TASK BRIEF
Reproduce the listing below, swapping "search input field" for "search box" and leaving every other part unchanged.

## START

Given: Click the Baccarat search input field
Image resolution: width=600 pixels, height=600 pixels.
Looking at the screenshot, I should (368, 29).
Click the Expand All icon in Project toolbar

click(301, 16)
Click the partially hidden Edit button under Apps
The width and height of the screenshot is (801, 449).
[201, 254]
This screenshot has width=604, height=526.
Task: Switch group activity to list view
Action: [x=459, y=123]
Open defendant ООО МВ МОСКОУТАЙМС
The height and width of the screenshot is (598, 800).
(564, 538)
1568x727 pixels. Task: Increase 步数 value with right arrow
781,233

## END

WORKED ANSWER
Given: Click the Baccarat search box
Image resolution: width=600 pixels, height=600 pixels.
Looking at the screenshot, I should (368, 29).
Click the Expand All icon in Project toolbar

click(301, 16)
Click the partially hidden Edit button under Apps
The width and height of the screenshot is (801, 449).
[201, 254]
This screenshot has width=604, height=526.
Task: Switch group activity to list view
Action: [x=459, y=123]
Open defendant ООО МВ МОСКОУТАЙМС
The height and width of the screenshot is (598, 800).
(564, 538)
1568x727 pixels. Task: Increase 步数 value with right arrow
781,233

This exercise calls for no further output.